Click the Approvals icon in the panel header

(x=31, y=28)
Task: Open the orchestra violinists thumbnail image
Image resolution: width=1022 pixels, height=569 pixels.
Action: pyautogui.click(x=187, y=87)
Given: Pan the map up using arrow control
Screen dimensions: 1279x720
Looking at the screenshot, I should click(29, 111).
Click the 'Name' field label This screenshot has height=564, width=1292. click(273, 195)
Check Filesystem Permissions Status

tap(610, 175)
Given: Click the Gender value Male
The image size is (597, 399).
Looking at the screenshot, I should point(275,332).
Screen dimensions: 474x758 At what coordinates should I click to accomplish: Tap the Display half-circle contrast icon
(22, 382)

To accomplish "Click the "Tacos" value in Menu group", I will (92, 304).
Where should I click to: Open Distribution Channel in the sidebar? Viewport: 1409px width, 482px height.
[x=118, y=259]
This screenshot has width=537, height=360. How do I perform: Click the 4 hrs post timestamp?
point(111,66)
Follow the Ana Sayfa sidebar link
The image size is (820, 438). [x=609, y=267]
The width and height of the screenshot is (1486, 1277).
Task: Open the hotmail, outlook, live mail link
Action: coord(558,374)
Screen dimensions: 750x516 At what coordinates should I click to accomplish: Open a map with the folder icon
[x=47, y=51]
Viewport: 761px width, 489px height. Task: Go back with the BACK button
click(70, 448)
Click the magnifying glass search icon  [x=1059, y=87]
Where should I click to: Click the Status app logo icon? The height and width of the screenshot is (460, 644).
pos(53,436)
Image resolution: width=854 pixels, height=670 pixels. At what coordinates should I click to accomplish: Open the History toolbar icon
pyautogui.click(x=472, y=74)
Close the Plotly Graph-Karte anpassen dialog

▬▬▬▬▬▬

How to complete this task »
Show the lines of the listing above with "value".

Solved problem »
Given: Click the Gender value Male
To accomplish "Click the "Tacos" value in Menu group", I will (92, 304).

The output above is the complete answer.